[Stored data]
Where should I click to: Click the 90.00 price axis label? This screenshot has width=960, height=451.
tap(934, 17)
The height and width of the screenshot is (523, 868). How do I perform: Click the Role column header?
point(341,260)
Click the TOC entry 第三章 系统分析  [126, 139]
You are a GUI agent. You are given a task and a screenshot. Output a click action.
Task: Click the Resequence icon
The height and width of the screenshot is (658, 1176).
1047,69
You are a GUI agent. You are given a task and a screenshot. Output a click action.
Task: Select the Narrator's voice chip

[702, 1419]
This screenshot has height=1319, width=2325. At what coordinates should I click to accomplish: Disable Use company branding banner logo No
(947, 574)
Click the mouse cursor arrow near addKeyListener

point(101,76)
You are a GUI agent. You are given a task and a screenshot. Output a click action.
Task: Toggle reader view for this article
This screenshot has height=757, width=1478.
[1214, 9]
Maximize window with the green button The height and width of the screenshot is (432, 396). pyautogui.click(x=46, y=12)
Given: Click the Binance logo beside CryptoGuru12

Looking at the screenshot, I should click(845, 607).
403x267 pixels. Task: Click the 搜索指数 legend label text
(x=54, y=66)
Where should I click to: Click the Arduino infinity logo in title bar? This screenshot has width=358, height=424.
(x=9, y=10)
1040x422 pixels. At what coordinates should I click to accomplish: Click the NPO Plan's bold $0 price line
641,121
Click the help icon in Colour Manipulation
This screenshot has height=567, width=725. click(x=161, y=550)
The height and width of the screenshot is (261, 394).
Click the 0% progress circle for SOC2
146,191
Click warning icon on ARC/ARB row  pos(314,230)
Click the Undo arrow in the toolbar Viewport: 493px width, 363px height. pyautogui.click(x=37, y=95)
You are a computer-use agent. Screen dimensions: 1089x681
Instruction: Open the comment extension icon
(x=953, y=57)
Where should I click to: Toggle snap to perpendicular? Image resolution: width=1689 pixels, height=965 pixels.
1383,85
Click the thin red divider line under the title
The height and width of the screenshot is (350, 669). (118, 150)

:: ACTIVITY ::
Type the data out again, exactly.

:: RESULT BELOW ::
Where should I click to: Click the 90.00 price axis label? This screenshot has width=960, height=451.
tap(934, 17)
The height and width of the screenshot is (523, 868). How do I perform: Click the Role column header?
point(341,260)
Click the TOC entry 第三章 系统分析  [126, 139]
You are a GUI agent. You are given a task and a screenshot. Output a click action.
Task: Click the Resequence icon
The height and width of the screenshot is (658, 1176).
1047,69
You are a GUI agent. You are given a task and a screenshot. Output a click action.
Task: Select the Narrator's voice chip

[702, 1419]
This screenshot has height=1319, width=2325. At what coordinates should I click to accomplish: Disable Use company branding banner logo No
(947, 574)
Click the mouse cursor arrow near addKeyListener

point(101,76)
You are a GUI agent. You are given a task and a screenshot. Output a click action.
Task: Toggle reader view for this article
This screenshot has height=757, width=1478.
[1214, 9]
Maximize window with the green button The height and width of the screenshot is (432, 396). pyautogui.click(x=46, y=12)
Given: Click the Binance logo beside CryptoGuru12

Looking at the screenshot, I should click(845, 607).
403x267 pixels. Task: Click the 搜索指数 legend label text
(x=54, y=66)
Where should I click to: Click the Arduino infinity logo in title bar? This screenshot has width=358, height=424.
(x=9, y=10)
1040x422 pixels. At what coordinates should I click to accomplish: Click the NPO Plan's bold $0 price line
641,121
Click the help icon in Colour Manipulation
This screenshot has height=567, width=725. click(x=161, y=550)
The height and width of the screenshot is (261, 394).
Click the 0% progress circle for SOC2
146,191
Click warning icon on ARC/ARB row  pos(314,230)
Click the Undo arrow in the toolbar Viewport: 493px width, 363px height. pyautogui.click(x=37, y=95)
You are a computer-use agent. Screen dimensions: 1089x681
Instruction: Open the comment extension icon
(x=953, y=57)
Where should I click to: Toggle snap to perpendicular? Image resolution: width=1689 pixels, height=965 pixels.
1383,85
Click the thin red divider line under the title
The height and width of the screenshot is (350, 669). (118, 150)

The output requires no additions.